Almost $15,000 was pledged at a hastily called meeting last night to save one of the oldest houses in Lucas County and one of the few remaining that experts say was a local stop on the underground railroad.
Nearly half of the 55 people in attendance said they were members of St. Joseph Catholic Church, which has bought the house. Church leaders say the house, thought to have been built about 1835, may be razed.
The church purchased the home and its nearly four acres on Wednesday for $350,000 and wants to expand its school and other facilities there, according to a letter from the Rev. Richard Wurzel that was distributed at Mass yesterday.
The property is across Main Street from the church and connects to another eight acres owned by the diocese. It is just north of Ravine Drive. The church - with nearly 10,000 parishioners- is one of the largest in the diocese and the school is one of the largest parochial schools in northwest Ohio.
Sylvania city council is to consider a resolution opposing the destruction of the house at its meeting tonight, according to city council member Bonita Scheidel. She is also a member of the parish and led last night's meeting in the Sylvania Historical Museum.
Church committees are meeting early this morning to discuss “the current political environment,” said Marty Werner, a member of the church's finance committee who was reached after the preservation group's meeting.
Mr. Werner, a lawyer who lives in Sylvania Township, said he did not know when the church plans to raze the house.
The letter given out at St. Joseph's yesterday said: “We are seeking the approvals necessary to clear the site. As this process proceeds, we are willing to hear from individuals with viable plans and the financial resources to relocate the house, and we would be willing to contribute financially to these efforts, but the time is very short.”
An answering service for the church said that Father Wurzel was refusing media calls last night.
The house is one of six in Lucas County and one of 12 in northwest Ohio that are listed by the Friends of Freedom Society as underground railroad stops.

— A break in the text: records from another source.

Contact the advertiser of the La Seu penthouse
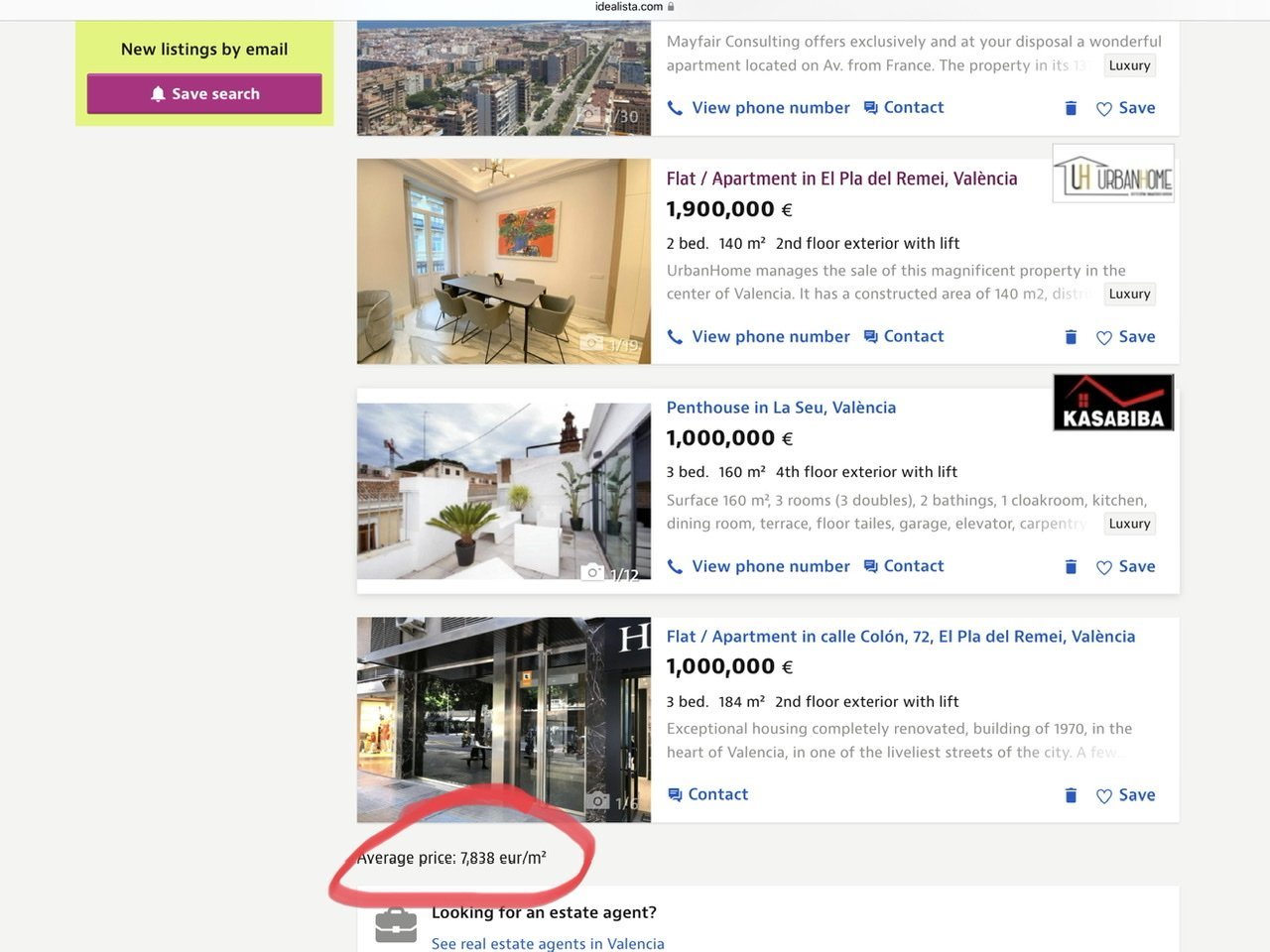Image resolution: width=1270 pixels, height=952 pixels. click(x=904, y=566)
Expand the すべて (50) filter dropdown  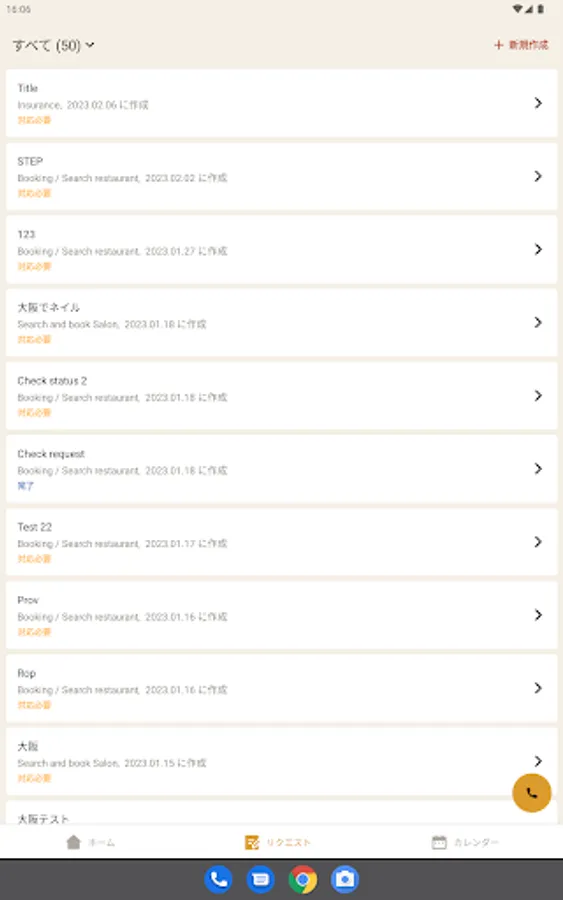[54, 45]
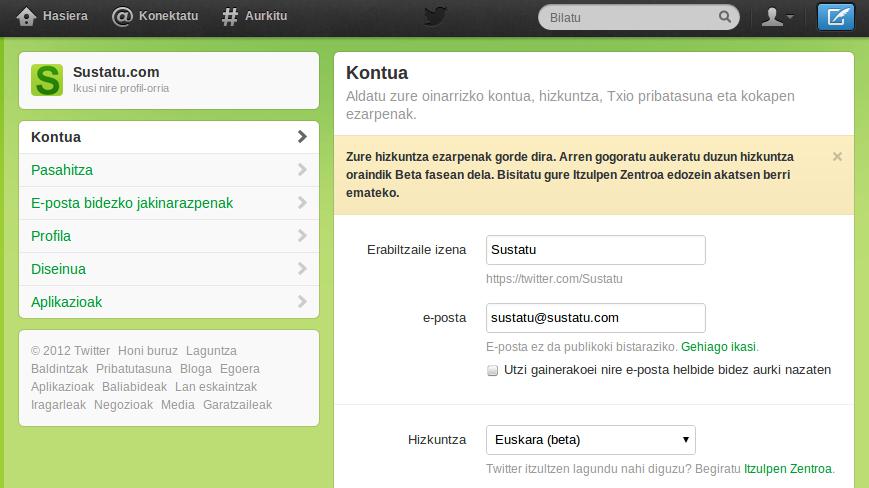Dismiss the yellow notification banner

[837, 156]
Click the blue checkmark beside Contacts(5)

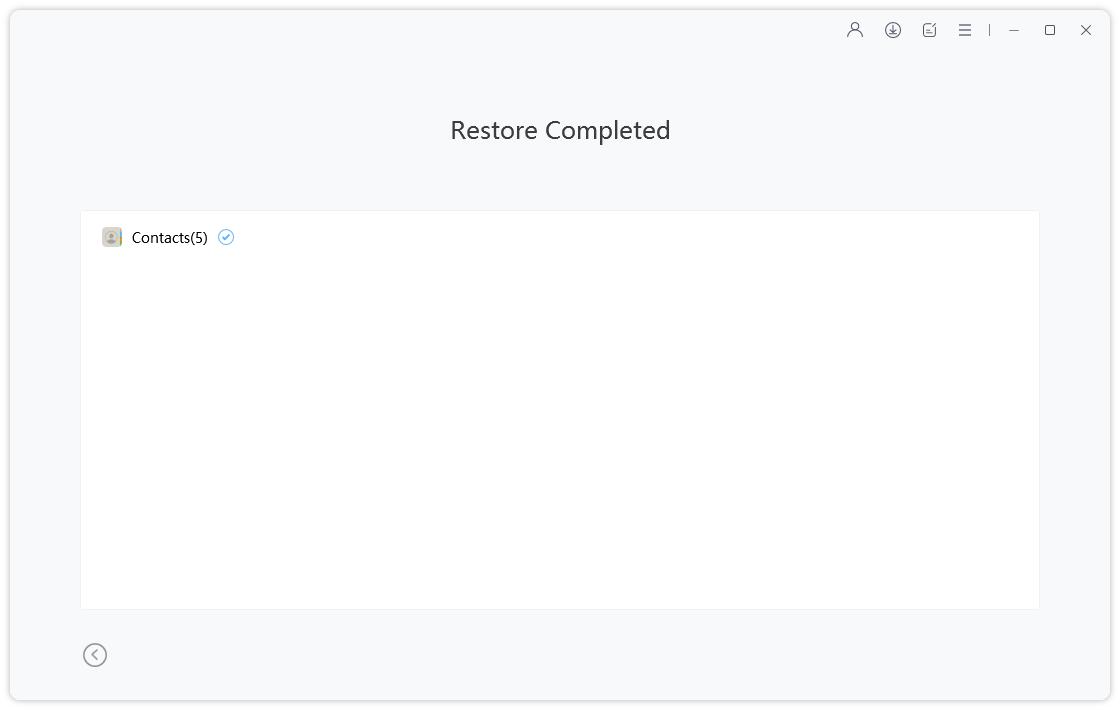click(x=226, y=237)
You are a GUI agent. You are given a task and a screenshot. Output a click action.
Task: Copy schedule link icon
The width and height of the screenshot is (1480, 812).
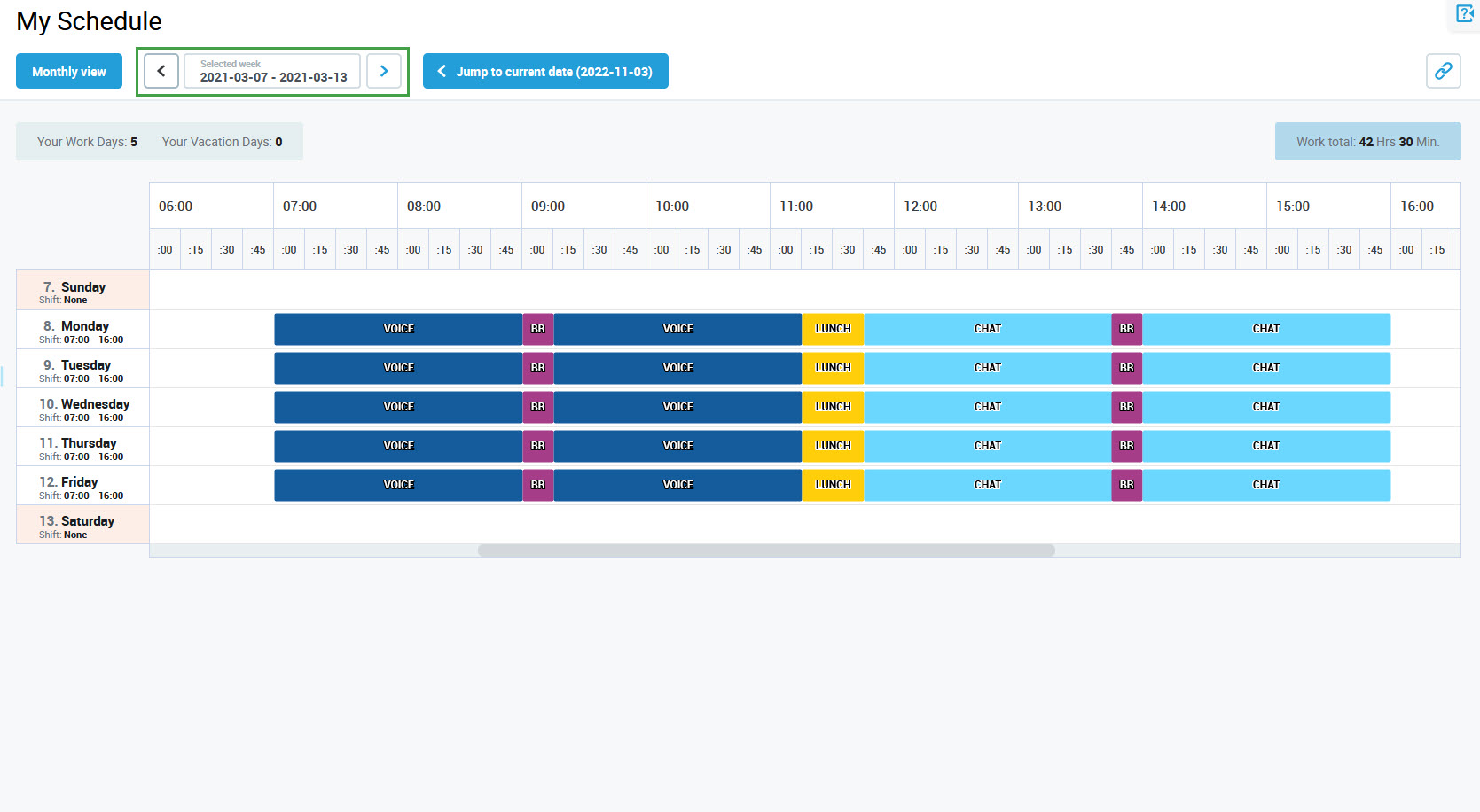[x=1443, y=71]
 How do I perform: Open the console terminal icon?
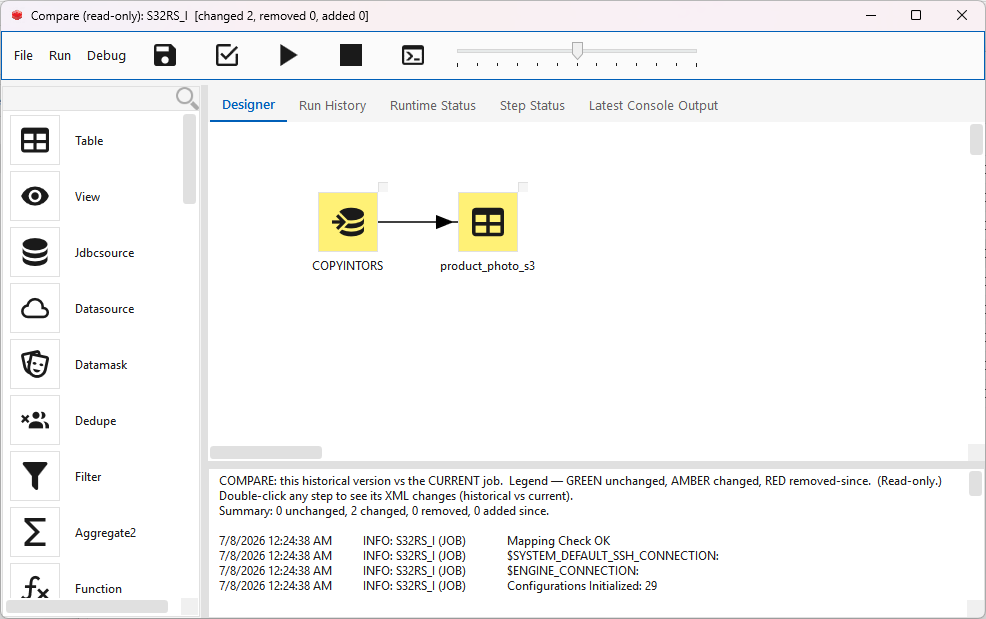[413, 55]
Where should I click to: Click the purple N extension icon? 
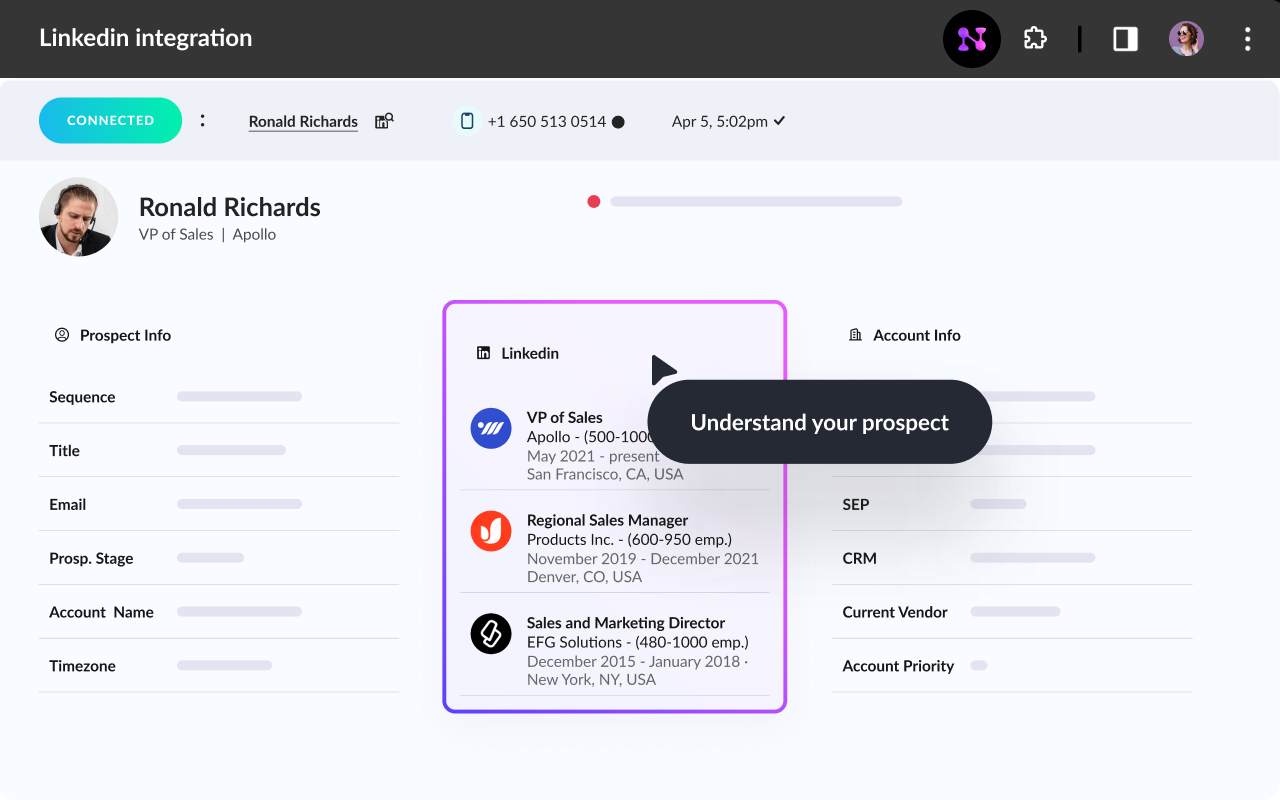coord(971,39)
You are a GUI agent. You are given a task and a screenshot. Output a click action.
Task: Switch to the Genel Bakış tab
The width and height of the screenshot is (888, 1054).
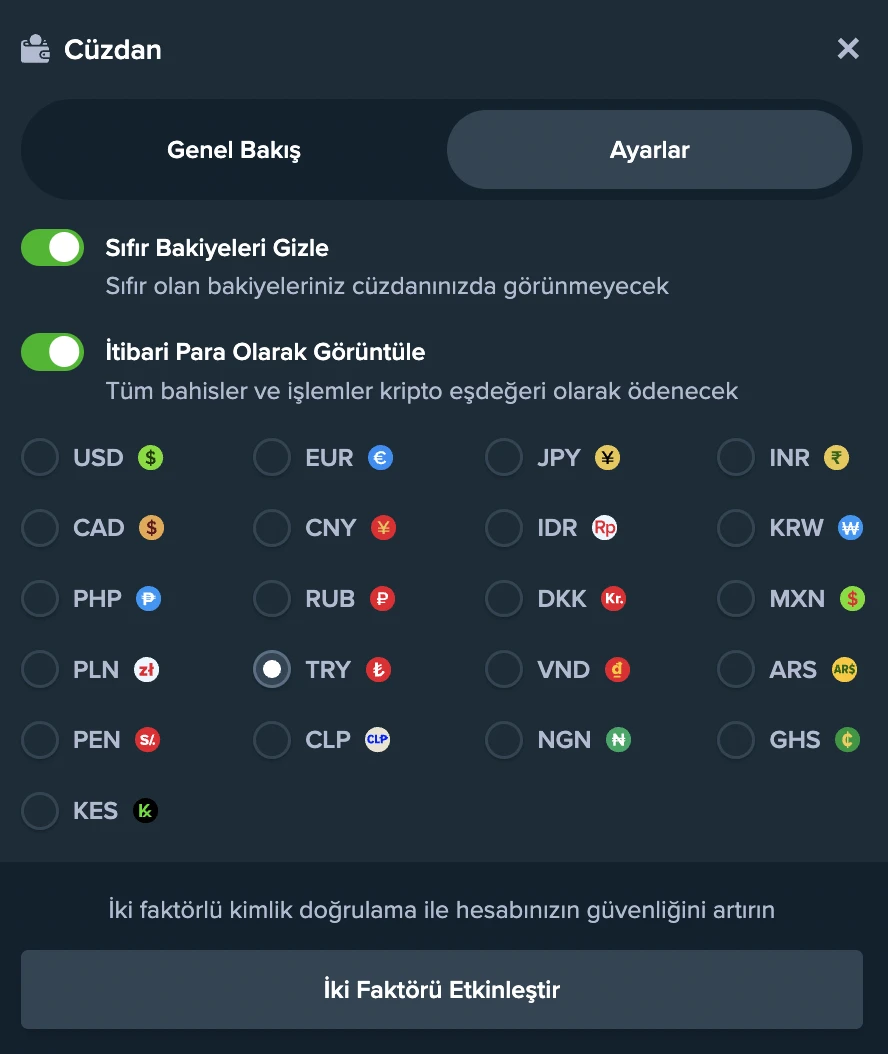click(x=234, y=150)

Built with beams that are whole black walnut logs - with bark still intact - in the cellar, the house is one of the oldest in Lucas County, said Ted Ligibel, a Sylvania resident who is director of the historic preservation program at Eastern Michigan University. He attended the preservation group's meeting.
The house is structurally sound and was lived in weeks ago by Marie Vogt, founder and retired director of the Toledo Ballet Association, who for years had allowed school children to tour the property.
Gaye Gindy, a secretary in the Sylvania Police Department and a local historian, was one of those children impressed by the property. Her research shows that the house was built by Elkanah Briggs, a builder who came to Sylvania from New York state. She said the house is listed in his will. He died in 1840.
The group that met last night wanted to save the house at its present location, saying that the history is in the basement and in the view of the ravine from the back porch where slaves would have hustled to their next stop.
“I cannot imagine right now with the uncertainty of our future in this country that we should be tearing down our past,” said Mrs. Scheidel, a retired bookkeeper. “The city was founded by abolitionists. This hits right at the heart of this community.”
Mr. Werner, the church committeeman, said he had been told that church leaders had earlier asked city leaders if the city would pay to move the house and found little interest. Mrs. Scheidel said she had heard only rumors and the matter never came up at council.
Last night's meeting was called by word of mouth. The nearly $15,000 in pledges included several promises of $2,500 and $9 in cash from a 9-year-old boy.